Awards under this program are expected to range from $500,000 to $1 million with a 2:1 Federal-non-Federal cost share ratio.  The Coastal Ecosystem Resiliency Grants Program Eligible parties include State, local, and tribal governments as well as select 501(c)(3) nonprofit organizations.  Applications are due by July 2.  Click this link  for more information about this grant opportunity.

Global Climate Group Wants Your Ideas

The US Global Change Research Program (USGCRP) is seeking ideas from the public about:

  • what scientific information on climate change, impacts, and responses would be most valuable for future assessment activities;
  • how to more effectively communicate assessment findings; and
  • how the National Climate Assessment (NCA) can better connect with other assessment efforts, such as those at the regional, state, tribal, and local levels.

If you have a research need that you’d like to see in the next NCA, this is your opportunity to request it! Here is the link for more information:

Responses to these questions will be accepted until June 15, 2015.

FEMA Issues 2015 National Preparedness Report

On May 28, FEMA released the 2015 National Preparedness Report (NPR). The NPR is an annual status report summarizing the Nation’s progress toward reaching the 2011 National Preparedness Goal of a secure and resilient nation. The 2015 NPR places particular emphasis on highlighting preparedness progress in implementing the National Planning Frameworks. The Frameworks describe how the whole community works together to achieve the Goal.

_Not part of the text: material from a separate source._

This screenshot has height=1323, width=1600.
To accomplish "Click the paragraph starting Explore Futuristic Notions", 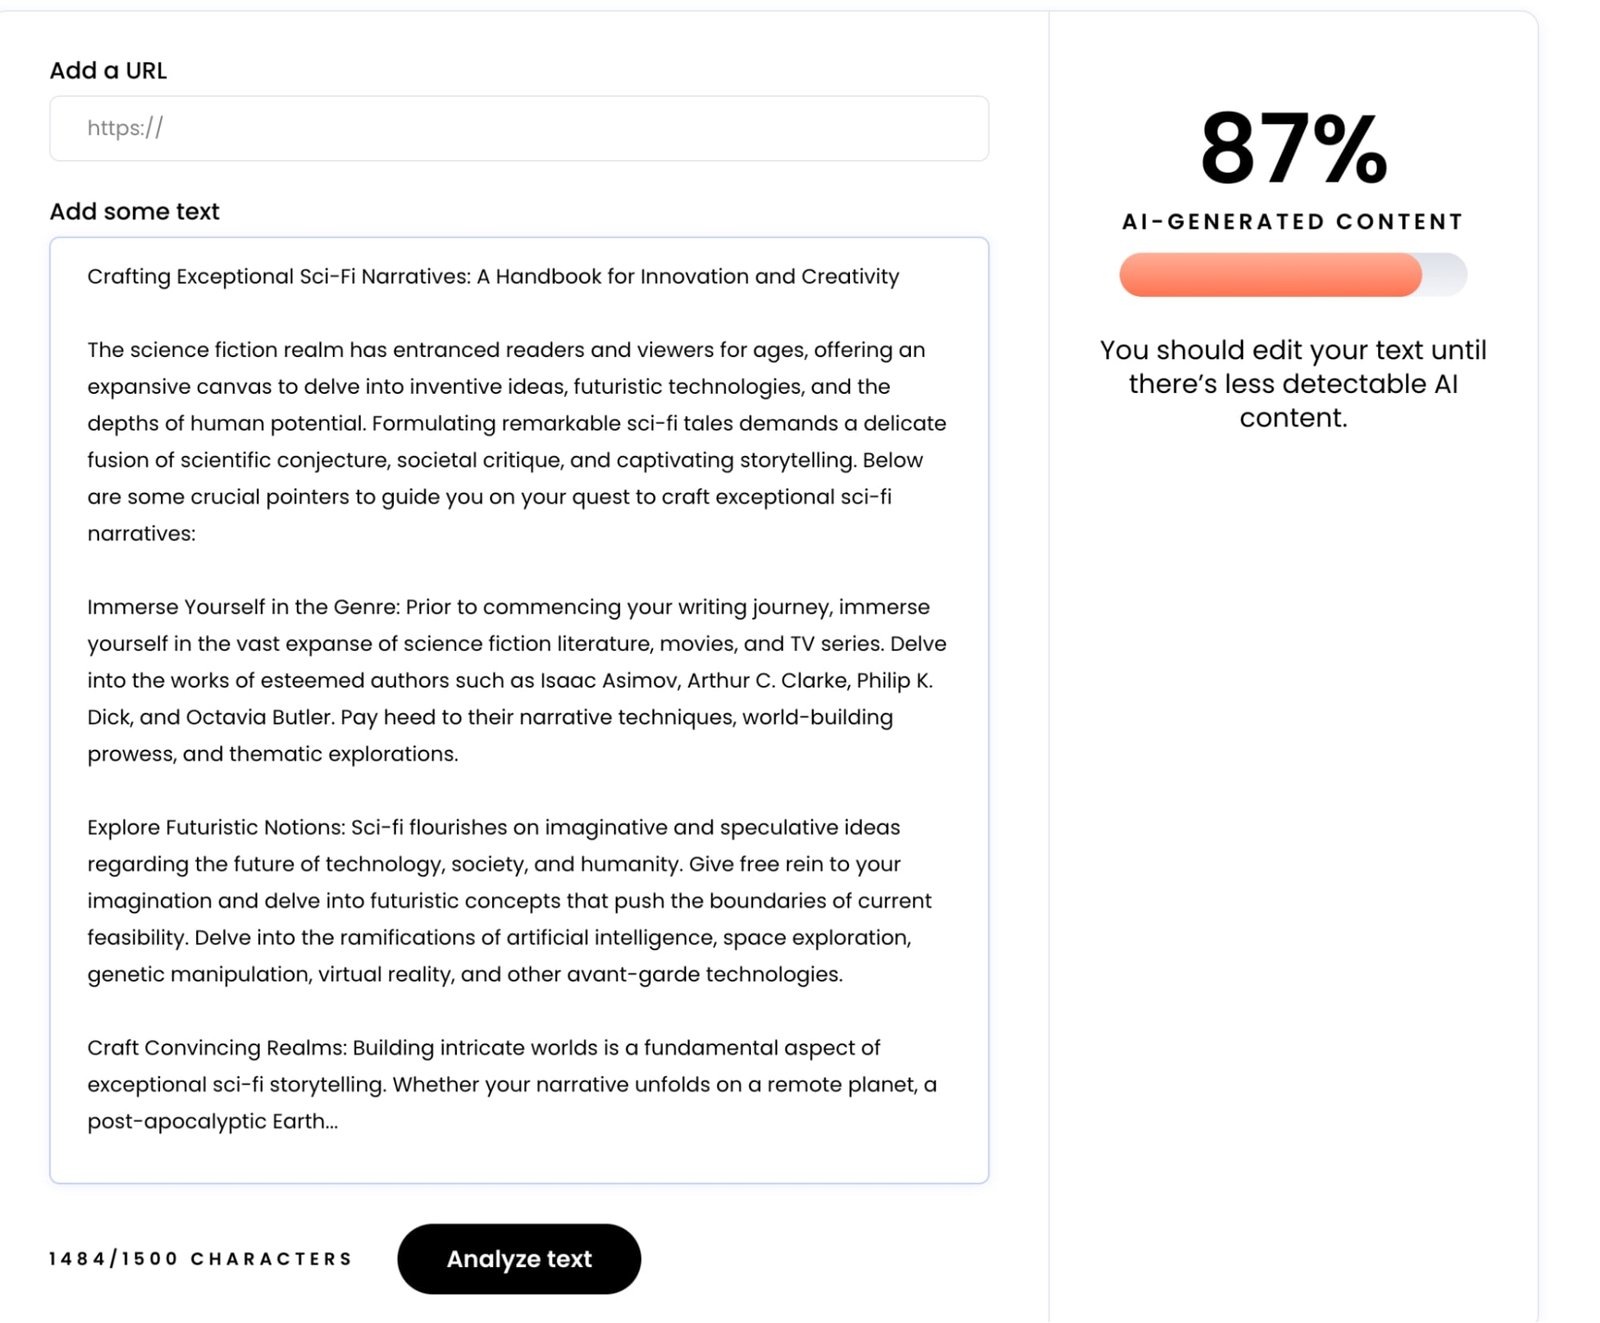I will pyautogui.click(x=508, y=900).
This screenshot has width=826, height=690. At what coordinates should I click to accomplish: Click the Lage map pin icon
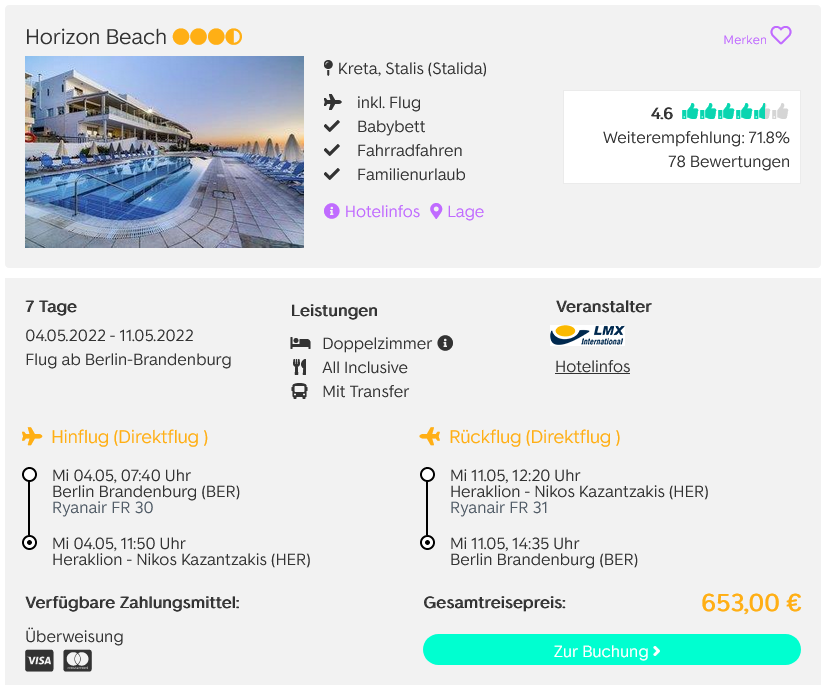coord(436,211)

The 2015 report identifies 43 key findings across the Prevention, Protection, Mitigation, Response, and Recovery mission areas, in addition to six key overarching findings listed below:

  • Recent events, including the epidemic of Ebola virus disease, have highlighted challenges with coordinating the response to and recovery from complex incidents that do not receive Stafford Act declarations.
  • Businesses and public-private partnerships are increasingly incorporating emergency preparedness into technology platforms, such as Internet and social media tools and services.
  • Environmental Response/Health and Safety, Intelligence and Information Sharing, and Operational Coordination are additional core capabilities to sustain, which are capabilities in which the Nation has developed acceptable levels of performance for critical tasks, but which face potential performance declines if not maintained and updated to address new challenges.
  • Cybersecurity, Housing, Infrastructure Systems, and Long-term Vulnerability Reduction remained national areas for improvement, and Economic Recovery re-emerged as an area for improvement from 2012 and 2013. Access Control and Identity Verification is a newly identified national area for improvement.
  • Perspectives from states and territories on their current levels of preparedness were similar to previous years. All 10 core capabilities with the highest self-assessment results in 2012 and 2013 remained in the top-10 for 2014; Cybersecurity continues to be the lowest-rated core capability in state and territory self-assessments.
  • While Federal departments and agencies individually assess progress for corrective actions identified during national-level exercises and real-world incidents, challenges remain to comprehensively assess corrective actions with broad implications across the Federal Government.

The National Preparedness Report presents a national perspective, highlighting the contributions to preparedness made by the whole community—namely, Federal, state, local, tribal, and territorial governments, the private and nonprofit sectors, faith-based organizations, communities, and individuals. The report also integrates data from the annual Threat and Hazard Identification and Risk Assessment process and State Preparedness Reports from the 56 states and territories.